「川崎病としては重くもなく軽くもない。普通の症状ということです」小児科医と心臓の専門医の説明に、妻は泣き崩れた。「どうして、どうして」と泣き崩れた。数日前は東京ディズニーランドへ行き、あんなに元気に遊んできたのに、、。
医師にそう言われる前日の夜、夜勤で勤務していた私に妻から不安げな声で連絡があった。「子供の様子がおかしい。リンパ腺がはれているし熱も下がらない。なんか赤い湿疹もできている」雨が降る15年前の夏のことだった。リンパ腺が腫れていると聞いていやな予感がし、翌日、かかりつけの小児科に行ってみたが、医師は直ちに大きな病院に紹介状を書いてくれた。ただならぬものを感じたが、いくつかの検査の後、いわゆる川崎病と診断された。
それから、1ヶ月間、妻と娘の病院での生活が始まった。妻は一度も入院期間中は家で寝ることはなく、娘のベットの隣で寝食をともにし看病を続けた。
3歳上の兄がいたが、病院で生活するわけにも行かず、私の仕事の関係もあり、実家や義理弟の家に世話になった。息子は元気に振舞っているようにみえた。だが、「夜中に時々目が覚めては不安そうにキョロキョロしている」と報告を受けた。「娘さんにみんなが注目しているが、そんな時こそ、お兄ちゃんの方に注意を払っておいたほうが良い」と会社の先輩にはアドバイスをもらった。
夜になると仕事が終わった私と息子で病院を訪ねるのが日課になった。点滴のために腕や手は紫色になった。包帯で結びつけている部分が、ただれて膿がでていることもあった。点滴がいやで、看護婦さんたちに押さえ込まれる日が続いた。娘は泣き喚き「なんでこんなことされるんだよー」と大声をだした。娘はこのまま死んでしまうのではないかと思う日が、続いた。それでも見舞いが終わり帰路につく私と兄を、妻と娘は思い切り手を振って見送る時の笑顔が、そんな不安を打ち消してくれた。
一月が経過した頃、ようやく退院の日が来た。直ったと言うわけではなかったが、これからは自宅で様子を見ようということだった。

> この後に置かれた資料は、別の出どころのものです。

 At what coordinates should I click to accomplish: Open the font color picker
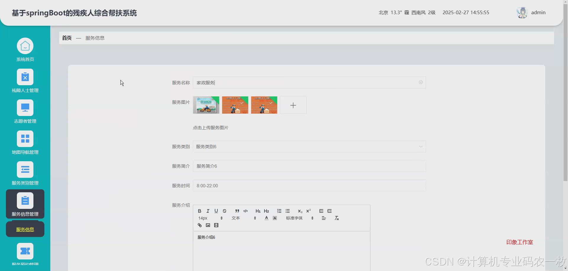point(266,218)
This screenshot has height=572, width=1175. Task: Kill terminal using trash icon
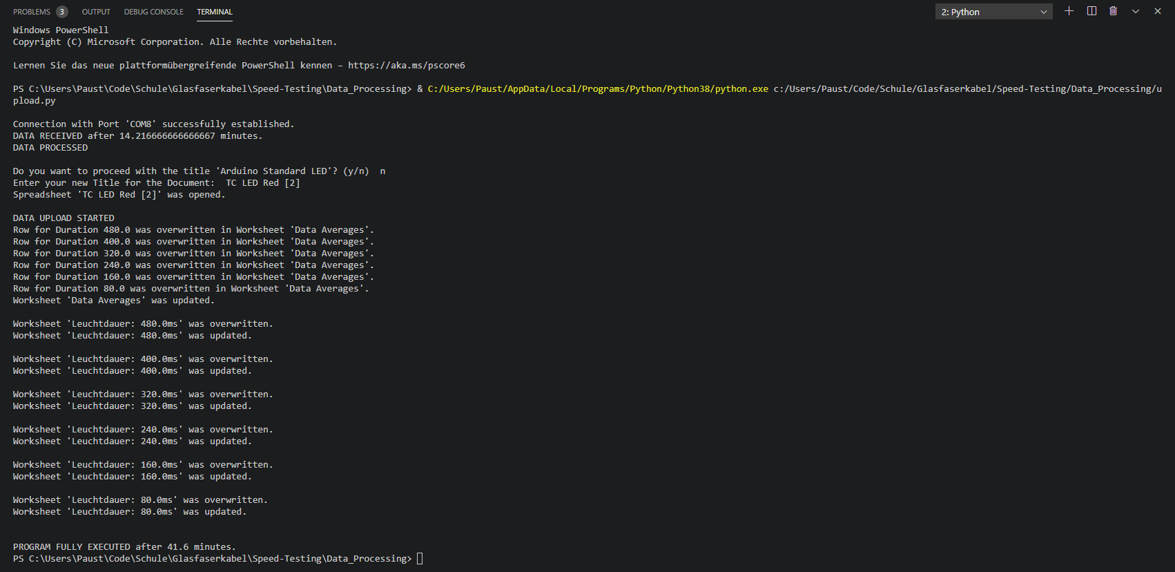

通院することになった。高島屋で奮発して買った白と水色のワンピースを、退院の日に娘は喜んで着た。とても嬉しそうだった。母に手をつないでもらって、歩けることの嬉しさを身体いっぱいに表現していた。でも、その歩みはふらついていた。歩こうと言う意思とは裏腹に、力ない足取りだった。その姿を見たとき、この愛娘が受けた苦痛がどれほどのものだったのかが、理解できたような気がした。この光景は15年たった今も私の脳裏から去らない。鮮明によみがえる。

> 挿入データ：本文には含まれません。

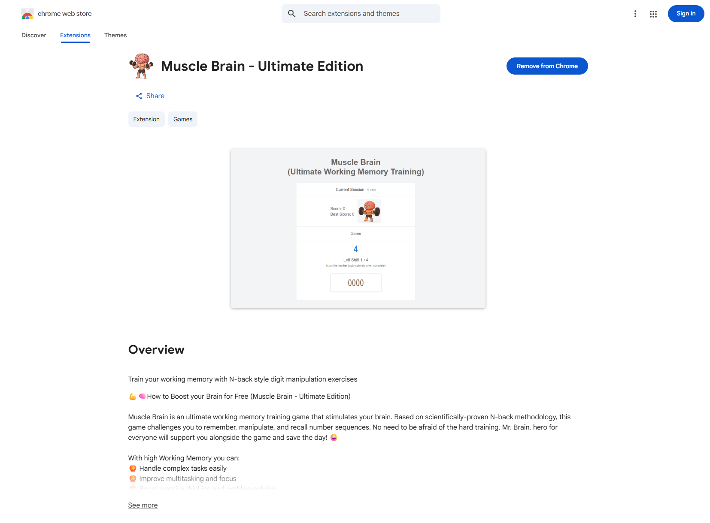Image resolution: width=710 pixels, height=523 pixels.
Task: Click the share icon beside Share
Action: click(139, 96)

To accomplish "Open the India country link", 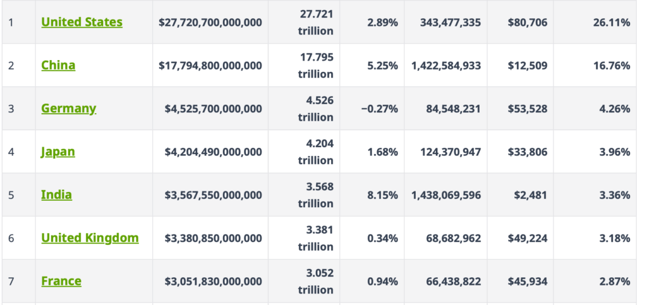I will click(56, 194).
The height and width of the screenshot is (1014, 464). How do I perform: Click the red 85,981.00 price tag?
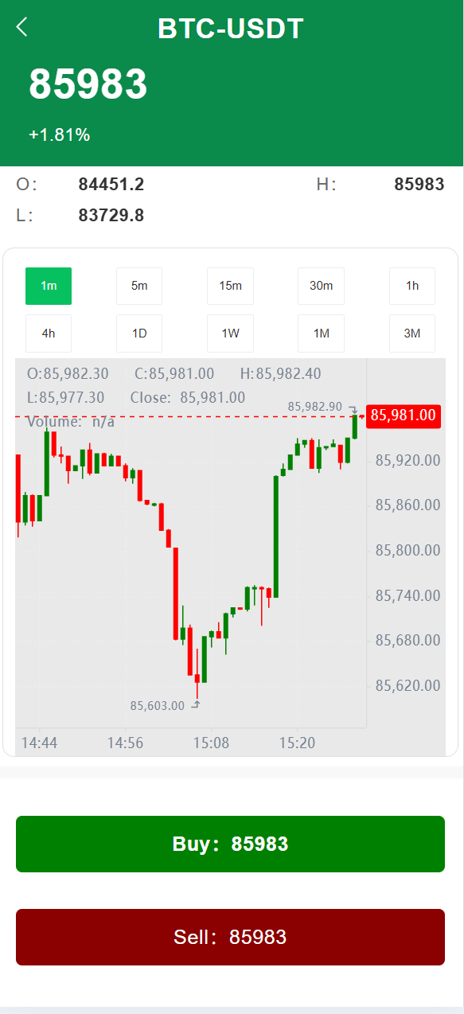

あれから15年。定期的に検査を続けているが、幸いに、その後は大病もせず成長した。「娘さんが大きくなって出産するときに、昔、川崎病になったことを思い出させるようなことがあるかもしれませんね」と退院の時、心臓病の医師は言った。
今日、7月14日、娘は18歳の誕生日を迎えた。